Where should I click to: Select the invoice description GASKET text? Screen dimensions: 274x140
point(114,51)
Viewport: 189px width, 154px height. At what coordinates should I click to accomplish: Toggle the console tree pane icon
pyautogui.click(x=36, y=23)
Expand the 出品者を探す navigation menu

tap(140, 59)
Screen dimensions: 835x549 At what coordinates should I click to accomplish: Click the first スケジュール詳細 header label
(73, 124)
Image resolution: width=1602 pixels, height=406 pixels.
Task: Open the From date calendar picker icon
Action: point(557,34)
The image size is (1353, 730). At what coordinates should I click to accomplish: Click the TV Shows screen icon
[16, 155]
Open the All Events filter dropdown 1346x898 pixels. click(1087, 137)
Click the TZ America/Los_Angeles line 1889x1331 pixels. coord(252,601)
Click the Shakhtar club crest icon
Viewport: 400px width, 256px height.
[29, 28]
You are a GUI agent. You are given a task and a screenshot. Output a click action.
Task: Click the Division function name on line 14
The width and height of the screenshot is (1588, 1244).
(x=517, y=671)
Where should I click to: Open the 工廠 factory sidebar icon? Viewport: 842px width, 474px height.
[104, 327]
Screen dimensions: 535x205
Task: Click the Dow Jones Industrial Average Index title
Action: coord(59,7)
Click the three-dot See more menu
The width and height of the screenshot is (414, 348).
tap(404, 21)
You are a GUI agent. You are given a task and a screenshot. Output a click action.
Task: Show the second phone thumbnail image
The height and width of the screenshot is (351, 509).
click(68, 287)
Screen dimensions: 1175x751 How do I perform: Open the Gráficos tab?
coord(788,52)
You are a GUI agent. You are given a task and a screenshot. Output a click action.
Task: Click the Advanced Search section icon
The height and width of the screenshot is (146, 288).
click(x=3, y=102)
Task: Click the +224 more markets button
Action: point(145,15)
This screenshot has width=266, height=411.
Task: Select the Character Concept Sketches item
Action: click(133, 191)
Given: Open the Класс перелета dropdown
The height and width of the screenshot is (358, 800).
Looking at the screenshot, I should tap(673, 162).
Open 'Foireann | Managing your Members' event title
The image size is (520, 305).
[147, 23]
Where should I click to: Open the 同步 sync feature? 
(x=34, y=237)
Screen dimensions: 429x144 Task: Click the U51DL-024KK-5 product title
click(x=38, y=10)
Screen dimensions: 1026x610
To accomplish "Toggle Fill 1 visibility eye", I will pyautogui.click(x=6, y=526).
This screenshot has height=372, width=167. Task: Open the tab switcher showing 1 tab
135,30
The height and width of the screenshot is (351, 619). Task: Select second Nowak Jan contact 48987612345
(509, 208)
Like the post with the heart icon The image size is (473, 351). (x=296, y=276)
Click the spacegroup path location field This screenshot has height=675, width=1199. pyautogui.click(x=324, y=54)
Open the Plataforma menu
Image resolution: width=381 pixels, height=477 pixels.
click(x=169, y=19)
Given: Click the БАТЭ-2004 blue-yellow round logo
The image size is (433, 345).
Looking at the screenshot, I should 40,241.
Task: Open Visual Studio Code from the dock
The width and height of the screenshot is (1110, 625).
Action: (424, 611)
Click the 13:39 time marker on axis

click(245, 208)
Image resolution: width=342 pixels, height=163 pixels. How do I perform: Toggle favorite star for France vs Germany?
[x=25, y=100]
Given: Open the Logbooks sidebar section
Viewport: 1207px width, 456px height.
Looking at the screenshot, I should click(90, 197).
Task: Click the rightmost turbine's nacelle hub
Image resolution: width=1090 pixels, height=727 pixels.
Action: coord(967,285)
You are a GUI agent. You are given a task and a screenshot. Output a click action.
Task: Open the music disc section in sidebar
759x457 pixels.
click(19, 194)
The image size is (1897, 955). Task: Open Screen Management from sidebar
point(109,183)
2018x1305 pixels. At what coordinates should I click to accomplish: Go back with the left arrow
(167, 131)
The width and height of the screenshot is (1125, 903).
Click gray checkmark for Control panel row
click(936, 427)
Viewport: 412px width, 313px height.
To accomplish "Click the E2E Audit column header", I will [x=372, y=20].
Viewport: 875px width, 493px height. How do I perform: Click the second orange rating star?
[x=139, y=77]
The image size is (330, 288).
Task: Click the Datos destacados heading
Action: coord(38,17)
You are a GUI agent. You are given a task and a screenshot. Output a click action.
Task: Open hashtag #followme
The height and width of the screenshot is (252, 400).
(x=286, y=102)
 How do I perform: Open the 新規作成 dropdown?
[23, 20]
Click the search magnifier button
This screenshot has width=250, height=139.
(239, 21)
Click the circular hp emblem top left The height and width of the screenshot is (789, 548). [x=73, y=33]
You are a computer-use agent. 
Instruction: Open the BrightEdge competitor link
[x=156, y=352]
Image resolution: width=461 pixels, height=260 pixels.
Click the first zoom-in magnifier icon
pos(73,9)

##############################

▸ WHAT YOU WILL DO
Copy out the entries from the line containing "The image size is (1353, 730)." through the line containing "Open the All", inclusive, reproducing each line precisely.

▸ WRITTEN SOLUTION
The image size is (1353, 730). At what coordinates should I click to accomplish: Click the TV Shows screen icon
[16, 155]
Open the All Events filter dropdown 1346x898 pixels. click(1087, 137)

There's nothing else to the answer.